_Work instruction:_ Among the lines below, a stretch begins at the one with "Where should I" and ends at the one with "Click the green". Repeat that stretch exactly, ends included.

_Information:_
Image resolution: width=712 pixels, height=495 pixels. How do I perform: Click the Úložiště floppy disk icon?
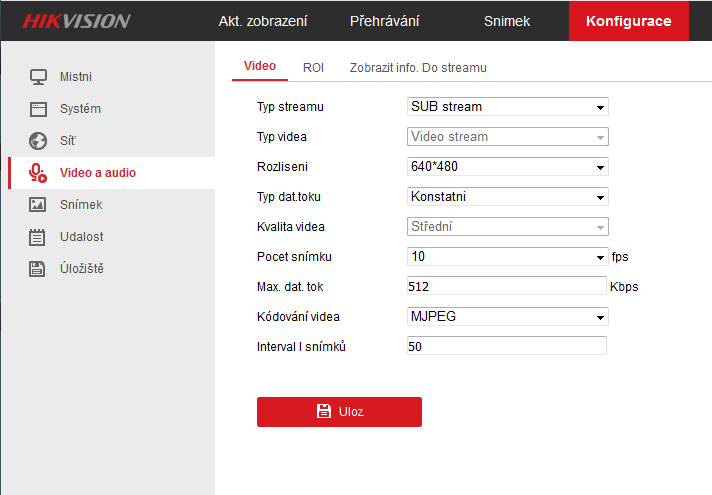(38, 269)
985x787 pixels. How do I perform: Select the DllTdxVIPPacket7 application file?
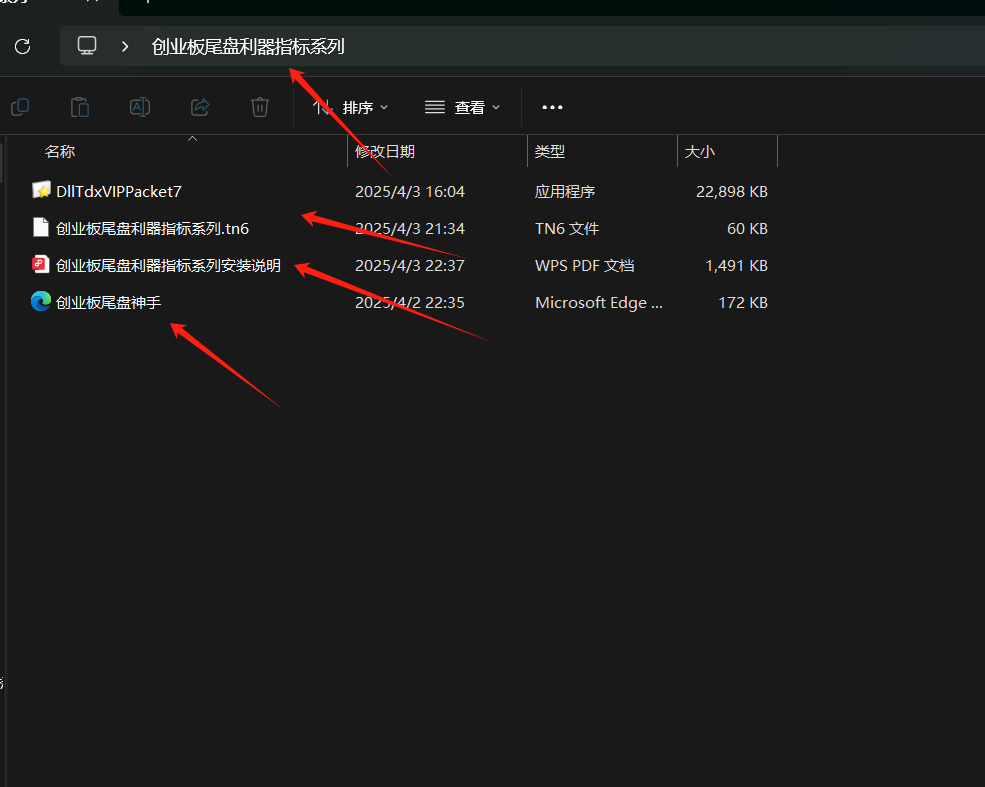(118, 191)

* * *

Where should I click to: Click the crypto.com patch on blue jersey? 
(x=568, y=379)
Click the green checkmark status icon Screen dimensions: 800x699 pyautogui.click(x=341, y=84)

* * *

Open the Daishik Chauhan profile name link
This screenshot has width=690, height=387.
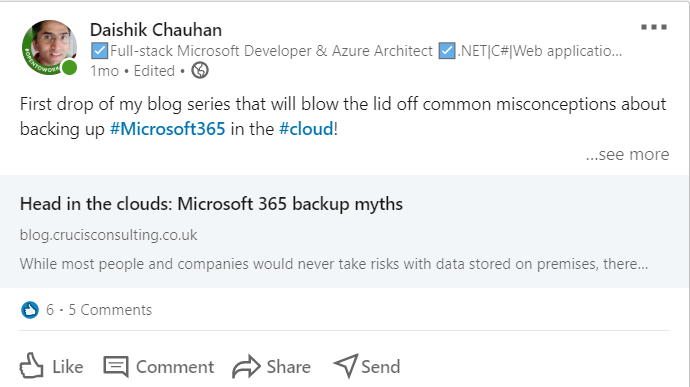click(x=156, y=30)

_Solved exercise:_
Where should I click to: Click the crypto.com patch on blue jersey? 
(x=568, y=379)
Click the green checkmark status icon Screen dimensions: 800x699 pyautogui.click(x=341, y=84)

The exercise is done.